I should have seen it coming when roses died
Should have seen the end of summer in your eyes
I should have listened when you said good night
You really meant good bye
Baby, ain’t it funny, how you never ever learn to fall
You’re really on your knees, when you think you’re standing tall
But only fools are “know-it-alls” and I played that fool for you
I wasn’t in love when the moments that this song evokes happened, I just loved the girl, but regardless, this song hits me for one particular moment, when a girl I’d spent far too long not telling I cared about decided to stop letting me hang around. I fully earned that decision, and I don’t blame her, but that was a kick in the gut that took a long time to recover from emotionally.
And when you’re feeling open I’ll still be here
But not without a certain degree of fear
Of what will be with you and me
I still can see things hopefully
Oh, this song came when I felt so bitter about what had happened.
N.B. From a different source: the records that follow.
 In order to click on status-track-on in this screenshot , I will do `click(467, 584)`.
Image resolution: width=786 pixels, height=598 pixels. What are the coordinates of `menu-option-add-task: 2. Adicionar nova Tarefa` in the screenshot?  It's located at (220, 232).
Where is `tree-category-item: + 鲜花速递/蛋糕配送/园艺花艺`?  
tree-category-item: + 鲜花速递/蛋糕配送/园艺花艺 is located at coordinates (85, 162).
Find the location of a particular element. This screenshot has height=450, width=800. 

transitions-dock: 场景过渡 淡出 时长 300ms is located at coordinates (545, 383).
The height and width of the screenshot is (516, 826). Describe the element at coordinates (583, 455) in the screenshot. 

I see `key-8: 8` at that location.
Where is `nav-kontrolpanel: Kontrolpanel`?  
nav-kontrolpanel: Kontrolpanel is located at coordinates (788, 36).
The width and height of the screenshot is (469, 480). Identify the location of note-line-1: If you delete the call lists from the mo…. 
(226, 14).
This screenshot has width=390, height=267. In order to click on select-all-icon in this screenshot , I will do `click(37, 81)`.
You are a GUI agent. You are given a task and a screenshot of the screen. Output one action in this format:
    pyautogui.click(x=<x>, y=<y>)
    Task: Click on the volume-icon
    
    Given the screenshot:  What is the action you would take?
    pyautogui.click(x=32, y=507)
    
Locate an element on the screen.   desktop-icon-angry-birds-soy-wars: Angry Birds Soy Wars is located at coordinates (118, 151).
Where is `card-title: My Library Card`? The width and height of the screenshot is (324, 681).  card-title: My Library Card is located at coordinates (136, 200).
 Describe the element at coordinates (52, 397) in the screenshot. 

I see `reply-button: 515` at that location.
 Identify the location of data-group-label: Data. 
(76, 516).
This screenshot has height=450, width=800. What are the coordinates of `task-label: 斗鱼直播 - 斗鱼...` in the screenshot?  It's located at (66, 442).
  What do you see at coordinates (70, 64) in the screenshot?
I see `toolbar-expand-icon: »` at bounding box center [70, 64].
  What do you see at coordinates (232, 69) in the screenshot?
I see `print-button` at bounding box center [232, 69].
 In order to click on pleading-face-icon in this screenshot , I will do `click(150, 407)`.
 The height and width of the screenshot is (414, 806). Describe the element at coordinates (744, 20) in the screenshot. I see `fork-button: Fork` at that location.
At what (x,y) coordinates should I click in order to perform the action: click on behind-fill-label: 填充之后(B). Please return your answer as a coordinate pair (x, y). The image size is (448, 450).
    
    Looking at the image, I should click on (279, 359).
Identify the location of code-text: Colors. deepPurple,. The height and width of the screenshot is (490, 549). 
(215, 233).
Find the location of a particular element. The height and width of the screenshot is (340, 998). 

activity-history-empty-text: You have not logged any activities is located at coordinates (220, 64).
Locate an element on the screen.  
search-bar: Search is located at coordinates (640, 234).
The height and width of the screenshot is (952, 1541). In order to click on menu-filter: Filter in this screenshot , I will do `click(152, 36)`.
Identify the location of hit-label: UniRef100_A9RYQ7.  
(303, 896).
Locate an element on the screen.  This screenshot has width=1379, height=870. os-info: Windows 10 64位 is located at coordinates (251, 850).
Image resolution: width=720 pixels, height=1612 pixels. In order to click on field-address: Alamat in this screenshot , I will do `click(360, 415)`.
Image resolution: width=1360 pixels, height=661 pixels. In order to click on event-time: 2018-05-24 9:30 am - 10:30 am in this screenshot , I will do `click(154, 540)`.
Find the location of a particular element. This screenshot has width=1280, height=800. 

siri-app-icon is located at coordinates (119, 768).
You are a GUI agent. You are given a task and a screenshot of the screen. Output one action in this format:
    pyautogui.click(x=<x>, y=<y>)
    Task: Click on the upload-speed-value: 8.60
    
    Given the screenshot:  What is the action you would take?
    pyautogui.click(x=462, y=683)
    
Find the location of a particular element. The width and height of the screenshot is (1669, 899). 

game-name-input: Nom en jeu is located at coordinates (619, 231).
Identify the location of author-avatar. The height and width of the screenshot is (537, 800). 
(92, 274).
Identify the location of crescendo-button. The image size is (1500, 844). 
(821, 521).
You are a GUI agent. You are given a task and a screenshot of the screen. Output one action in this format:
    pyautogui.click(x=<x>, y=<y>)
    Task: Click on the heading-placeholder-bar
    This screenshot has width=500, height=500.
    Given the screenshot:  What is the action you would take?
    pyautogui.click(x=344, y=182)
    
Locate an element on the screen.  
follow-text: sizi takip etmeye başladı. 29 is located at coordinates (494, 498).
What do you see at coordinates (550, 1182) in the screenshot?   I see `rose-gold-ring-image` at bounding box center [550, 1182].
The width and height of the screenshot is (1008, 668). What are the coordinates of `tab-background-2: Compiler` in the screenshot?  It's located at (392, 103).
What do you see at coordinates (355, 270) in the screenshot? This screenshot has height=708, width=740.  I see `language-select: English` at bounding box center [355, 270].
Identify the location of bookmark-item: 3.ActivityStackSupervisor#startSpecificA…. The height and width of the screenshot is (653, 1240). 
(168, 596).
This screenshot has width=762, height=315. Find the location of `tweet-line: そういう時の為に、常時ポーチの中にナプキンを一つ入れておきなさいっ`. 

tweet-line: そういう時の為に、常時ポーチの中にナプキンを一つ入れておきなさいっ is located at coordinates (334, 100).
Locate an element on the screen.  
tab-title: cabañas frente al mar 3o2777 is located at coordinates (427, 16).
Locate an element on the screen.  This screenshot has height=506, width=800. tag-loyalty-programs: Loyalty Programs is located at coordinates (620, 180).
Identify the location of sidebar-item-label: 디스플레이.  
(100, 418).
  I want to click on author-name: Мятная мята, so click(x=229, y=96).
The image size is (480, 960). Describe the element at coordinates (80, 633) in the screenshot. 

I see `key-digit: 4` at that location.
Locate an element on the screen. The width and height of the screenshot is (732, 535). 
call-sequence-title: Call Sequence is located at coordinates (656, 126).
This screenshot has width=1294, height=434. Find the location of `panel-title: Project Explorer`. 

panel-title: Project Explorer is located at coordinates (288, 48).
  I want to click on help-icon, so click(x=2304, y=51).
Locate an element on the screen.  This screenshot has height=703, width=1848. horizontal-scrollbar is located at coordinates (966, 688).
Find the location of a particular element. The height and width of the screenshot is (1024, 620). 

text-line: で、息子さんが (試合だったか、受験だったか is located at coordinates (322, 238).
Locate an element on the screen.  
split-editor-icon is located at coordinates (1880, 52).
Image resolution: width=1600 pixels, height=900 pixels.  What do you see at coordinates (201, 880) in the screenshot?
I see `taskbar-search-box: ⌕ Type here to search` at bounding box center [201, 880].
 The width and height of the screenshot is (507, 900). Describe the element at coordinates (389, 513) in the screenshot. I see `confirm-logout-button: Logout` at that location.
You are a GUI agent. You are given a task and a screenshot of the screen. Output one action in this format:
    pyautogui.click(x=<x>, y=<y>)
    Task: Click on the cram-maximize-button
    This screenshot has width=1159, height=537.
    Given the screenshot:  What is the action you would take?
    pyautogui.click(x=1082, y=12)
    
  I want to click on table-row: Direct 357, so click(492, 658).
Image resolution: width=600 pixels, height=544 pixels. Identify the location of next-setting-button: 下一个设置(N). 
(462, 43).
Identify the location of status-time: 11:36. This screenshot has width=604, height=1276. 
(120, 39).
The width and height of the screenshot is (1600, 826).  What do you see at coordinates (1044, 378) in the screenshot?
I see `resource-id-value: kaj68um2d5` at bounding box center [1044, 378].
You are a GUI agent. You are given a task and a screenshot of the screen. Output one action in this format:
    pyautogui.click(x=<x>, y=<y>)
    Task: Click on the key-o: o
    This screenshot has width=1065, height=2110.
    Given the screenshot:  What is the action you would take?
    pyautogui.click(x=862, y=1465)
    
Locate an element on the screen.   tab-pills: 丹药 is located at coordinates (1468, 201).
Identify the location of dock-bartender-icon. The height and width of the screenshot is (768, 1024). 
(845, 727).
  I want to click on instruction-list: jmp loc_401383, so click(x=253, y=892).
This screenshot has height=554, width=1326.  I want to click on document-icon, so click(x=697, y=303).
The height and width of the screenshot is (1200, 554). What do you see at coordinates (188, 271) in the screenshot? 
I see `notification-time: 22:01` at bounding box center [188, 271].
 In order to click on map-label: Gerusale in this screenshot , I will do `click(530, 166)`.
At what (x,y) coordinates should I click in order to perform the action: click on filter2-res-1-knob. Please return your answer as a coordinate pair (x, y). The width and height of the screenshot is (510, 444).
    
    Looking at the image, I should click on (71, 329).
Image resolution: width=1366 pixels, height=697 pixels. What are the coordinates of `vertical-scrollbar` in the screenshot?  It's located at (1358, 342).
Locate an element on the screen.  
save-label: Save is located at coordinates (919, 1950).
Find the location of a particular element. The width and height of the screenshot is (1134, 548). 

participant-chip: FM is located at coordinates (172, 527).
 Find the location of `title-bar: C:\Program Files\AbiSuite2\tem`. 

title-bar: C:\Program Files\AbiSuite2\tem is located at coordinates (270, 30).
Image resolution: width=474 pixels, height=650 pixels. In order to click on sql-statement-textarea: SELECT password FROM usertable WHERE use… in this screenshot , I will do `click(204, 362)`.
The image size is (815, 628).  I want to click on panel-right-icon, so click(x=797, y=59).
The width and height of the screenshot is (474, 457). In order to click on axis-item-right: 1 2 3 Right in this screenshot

When I did start to blame her. I was looking for anger, and I couldn’t process a lot of the pain, so I turned it on others. That was a mistake. But even in all that pain and bitterness, there was this hope that things might yet turn back the way I hoped. It was a futile hope, but it was there.
I was not your woman, I was not your friend,
But you gave me something to remember.
No other man said love yourself
Nobody else can.
We weren’t meant to be,
At least not in this lifetime,
But you gave me something to remember.
I hear you still say, “Love yourself”.
Once again, Madonna closes out my playlist, with another sad-sounding song, one of the classics to come out of the Dick Tracy-inspired album. After all that happened in high school, the fruitless crushes, this song isn’t about what I feel, or I felt. Instead, it’s the song that is all about how I hope the girls I so foolishly fell for and who shaped my life feel about me after it all. It was never going to happen, but I hope they knew that I truly felt emotion for them, not lust, and wanted them to be everything they wanted to be. I wasn’t close to being the man I wanted to be, but I hope I helped them, even if for a little while, know what they thought of themselves.